> **DATA SUPPLIED**
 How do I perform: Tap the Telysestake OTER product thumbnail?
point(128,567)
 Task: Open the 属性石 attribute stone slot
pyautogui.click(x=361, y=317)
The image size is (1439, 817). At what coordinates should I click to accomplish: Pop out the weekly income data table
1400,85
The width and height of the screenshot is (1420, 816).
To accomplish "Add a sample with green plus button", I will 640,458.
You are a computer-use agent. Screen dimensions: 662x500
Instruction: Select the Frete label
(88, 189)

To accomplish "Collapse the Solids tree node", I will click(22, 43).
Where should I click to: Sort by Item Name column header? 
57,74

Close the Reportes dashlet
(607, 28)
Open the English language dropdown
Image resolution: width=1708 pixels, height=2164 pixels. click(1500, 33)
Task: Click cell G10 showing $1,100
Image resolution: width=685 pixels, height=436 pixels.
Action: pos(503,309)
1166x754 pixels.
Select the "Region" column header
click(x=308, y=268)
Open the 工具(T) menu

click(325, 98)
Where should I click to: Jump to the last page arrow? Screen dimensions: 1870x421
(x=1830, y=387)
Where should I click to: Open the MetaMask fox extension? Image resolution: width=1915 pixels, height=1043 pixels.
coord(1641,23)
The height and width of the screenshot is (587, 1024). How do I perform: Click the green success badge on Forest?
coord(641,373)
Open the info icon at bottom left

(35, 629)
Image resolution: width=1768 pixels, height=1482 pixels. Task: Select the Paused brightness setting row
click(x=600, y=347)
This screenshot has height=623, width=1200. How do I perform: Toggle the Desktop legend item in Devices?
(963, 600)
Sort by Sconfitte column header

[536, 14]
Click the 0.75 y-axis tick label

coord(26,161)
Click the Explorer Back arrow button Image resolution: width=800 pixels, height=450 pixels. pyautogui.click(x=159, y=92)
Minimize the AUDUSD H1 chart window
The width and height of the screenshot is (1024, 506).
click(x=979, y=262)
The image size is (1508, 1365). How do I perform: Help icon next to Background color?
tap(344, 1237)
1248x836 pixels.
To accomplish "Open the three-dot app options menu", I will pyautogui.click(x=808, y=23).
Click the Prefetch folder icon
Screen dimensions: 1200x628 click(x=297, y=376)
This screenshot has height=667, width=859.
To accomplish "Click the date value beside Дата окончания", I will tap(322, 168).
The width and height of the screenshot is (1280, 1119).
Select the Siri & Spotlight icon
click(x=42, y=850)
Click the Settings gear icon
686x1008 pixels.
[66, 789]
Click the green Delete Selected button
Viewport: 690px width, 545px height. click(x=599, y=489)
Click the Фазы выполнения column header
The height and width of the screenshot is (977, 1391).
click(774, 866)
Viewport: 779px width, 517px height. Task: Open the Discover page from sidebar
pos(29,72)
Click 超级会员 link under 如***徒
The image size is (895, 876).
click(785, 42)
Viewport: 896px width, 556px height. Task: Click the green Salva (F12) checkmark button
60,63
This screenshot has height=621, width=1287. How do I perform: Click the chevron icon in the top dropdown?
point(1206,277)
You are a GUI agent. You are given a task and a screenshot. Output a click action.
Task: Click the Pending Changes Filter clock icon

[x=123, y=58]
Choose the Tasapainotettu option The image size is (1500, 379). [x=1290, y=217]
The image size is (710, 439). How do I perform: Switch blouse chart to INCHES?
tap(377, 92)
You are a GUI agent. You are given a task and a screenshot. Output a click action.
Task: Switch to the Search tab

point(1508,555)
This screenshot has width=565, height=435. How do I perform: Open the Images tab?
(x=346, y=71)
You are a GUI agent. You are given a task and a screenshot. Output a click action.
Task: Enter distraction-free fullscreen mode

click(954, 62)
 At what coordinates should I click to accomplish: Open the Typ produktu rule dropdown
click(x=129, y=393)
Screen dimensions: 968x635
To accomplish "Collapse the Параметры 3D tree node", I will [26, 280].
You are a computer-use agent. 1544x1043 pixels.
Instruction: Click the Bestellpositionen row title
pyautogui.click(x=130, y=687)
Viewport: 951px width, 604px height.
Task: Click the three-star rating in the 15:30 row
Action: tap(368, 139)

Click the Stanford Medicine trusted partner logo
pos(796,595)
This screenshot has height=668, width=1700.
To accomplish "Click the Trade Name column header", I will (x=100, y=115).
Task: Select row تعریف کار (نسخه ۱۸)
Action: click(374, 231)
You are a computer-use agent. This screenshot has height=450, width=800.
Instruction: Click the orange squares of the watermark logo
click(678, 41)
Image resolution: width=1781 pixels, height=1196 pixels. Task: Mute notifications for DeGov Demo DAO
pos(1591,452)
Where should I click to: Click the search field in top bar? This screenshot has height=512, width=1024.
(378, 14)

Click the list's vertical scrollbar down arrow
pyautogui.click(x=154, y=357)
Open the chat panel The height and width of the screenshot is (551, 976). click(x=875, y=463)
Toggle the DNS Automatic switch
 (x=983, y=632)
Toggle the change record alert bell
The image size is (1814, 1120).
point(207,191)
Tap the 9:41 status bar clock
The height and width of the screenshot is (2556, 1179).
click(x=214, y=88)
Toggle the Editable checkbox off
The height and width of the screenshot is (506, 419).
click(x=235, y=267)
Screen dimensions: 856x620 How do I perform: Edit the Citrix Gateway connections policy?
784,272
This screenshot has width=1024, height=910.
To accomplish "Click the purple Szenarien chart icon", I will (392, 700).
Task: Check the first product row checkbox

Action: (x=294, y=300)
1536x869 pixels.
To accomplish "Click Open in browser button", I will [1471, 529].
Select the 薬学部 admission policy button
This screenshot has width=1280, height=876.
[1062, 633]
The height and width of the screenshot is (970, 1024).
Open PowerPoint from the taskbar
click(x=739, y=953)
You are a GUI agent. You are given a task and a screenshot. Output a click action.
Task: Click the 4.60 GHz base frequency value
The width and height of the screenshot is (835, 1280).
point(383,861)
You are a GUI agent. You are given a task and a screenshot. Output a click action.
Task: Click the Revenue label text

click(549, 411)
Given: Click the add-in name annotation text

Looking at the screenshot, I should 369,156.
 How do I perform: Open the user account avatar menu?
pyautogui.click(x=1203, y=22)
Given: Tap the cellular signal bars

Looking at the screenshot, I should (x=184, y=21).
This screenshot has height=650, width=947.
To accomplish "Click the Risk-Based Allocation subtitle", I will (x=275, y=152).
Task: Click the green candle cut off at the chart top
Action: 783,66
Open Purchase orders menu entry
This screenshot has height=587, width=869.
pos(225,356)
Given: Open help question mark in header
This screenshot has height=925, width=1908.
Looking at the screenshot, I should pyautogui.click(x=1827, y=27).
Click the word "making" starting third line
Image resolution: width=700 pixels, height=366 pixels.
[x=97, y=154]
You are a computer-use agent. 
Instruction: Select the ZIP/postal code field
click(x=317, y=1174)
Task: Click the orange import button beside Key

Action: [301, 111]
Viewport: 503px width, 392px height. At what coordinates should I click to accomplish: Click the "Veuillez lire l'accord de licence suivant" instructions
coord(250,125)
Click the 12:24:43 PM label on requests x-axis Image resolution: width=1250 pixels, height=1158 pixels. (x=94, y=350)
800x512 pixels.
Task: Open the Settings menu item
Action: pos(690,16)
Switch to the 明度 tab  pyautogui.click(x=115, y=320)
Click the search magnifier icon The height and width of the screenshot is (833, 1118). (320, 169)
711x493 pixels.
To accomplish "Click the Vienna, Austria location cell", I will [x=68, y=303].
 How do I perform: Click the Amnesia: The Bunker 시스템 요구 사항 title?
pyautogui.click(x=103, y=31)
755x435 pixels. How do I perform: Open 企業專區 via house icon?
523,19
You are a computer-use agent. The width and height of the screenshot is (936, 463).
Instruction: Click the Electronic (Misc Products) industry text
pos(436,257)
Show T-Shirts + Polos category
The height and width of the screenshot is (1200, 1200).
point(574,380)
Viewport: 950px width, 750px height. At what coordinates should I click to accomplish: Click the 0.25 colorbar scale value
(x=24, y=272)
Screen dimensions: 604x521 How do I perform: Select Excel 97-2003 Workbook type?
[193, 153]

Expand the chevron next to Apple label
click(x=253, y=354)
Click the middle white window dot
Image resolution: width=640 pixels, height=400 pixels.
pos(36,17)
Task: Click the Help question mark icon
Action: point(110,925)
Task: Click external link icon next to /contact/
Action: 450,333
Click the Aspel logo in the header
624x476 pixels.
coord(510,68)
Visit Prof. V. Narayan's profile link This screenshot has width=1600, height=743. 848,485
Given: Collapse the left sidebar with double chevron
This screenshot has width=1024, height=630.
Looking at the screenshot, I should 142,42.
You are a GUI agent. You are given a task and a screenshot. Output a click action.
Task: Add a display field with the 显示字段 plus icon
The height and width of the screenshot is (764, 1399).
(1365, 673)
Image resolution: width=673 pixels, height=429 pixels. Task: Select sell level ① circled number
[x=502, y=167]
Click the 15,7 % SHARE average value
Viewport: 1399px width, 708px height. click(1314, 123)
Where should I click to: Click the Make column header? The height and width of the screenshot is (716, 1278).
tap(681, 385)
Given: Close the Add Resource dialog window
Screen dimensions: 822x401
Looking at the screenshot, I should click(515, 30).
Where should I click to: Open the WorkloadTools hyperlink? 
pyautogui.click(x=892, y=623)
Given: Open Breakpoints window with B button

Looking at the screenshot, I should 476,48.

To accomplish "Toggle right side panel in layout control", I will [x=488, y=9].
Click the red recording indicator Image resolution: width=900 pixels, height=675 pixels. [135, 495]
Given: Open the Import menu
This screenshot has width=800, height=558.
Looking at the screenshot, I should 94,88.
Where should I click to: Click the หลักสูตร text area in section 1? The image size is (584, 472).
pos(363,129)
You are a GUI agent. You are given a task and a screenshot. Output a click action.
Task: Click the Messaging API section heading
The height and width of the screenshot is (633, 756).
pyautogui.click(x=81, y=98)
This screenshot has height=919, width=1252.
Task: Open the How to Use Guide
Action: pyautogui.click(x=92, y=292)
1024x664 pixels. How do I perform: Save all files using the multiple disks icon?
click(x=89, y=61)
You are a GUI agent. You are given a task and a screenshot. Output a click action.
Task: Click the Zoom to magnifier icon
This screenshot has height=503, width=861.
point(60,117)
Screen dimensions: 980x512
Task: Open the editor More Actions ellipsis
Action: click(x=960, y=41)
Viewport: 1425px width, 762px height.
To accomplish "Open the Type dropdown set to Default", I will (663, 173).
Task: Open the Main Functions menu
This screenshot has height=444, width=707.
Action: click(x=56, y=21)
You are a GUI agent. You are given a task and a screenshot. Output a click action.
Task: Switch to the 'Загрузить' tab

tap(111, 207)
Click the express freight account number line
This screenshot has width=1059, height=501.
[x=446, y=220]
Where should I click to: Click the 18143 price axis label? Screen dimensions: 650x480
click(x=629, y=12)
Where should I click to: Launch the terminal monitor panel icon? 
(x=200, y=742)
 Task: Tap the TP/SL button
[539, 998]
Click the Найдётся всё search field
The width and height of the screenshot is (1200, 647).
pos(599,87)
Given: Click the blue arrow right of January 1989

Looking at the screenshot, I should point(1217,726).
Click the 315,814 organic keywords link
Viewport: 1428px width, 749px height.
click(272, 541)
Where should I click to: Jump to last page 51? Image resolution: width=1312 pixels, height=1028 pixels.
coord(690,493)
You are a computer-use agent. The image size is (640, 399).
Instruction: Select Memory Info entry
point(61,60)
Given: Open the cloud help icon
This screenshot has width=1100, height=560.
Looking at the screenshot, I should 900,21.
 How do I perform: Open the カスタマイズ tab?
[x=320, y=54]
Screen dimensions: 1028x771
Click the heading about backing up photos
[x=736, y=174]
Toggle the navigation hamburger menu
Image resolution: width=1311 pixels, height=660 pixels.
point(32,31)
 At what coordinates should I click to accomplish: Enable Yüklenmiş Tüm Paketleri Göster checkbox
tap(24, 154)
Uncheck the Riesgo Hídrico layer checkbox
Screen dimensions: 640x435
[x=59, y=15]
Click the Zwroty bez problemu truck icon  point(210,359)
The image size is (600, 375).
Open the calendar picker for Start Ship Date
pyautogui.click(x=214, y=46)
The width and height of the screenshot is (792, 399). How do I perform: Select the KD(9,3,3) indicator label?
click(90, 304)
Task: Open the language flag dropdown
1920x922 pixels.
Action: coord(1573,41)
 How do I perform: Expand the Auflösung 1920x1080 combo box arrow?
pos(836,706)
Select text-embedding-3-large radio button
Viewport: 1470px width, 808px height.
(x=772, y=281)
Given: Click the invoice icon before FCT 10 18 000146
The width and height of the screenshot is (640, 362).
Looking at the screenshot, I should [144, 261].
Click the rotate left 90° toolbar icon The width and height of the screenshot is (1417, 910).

> **PROBLEM**
Take the lines from the first line of the listing to the line containing "The width and height of the screenshot is (1420, 816).". Please print them exactly, ends included, with nothing else.

> **RESPONSE FOR THIS EXERCISE**
 How do I perform: Tap the Telysestake OTER product thumbnail?
point(128,567)
 Task: Open the 属性石 attribute stone slot
pyautogui.click(x=361, y=317)
The image size is (1439, 817). At what coordinates should I click to accomplish: Pop out the weekly income data table
1400,85
The width and height of the screenshot is (1420, 816).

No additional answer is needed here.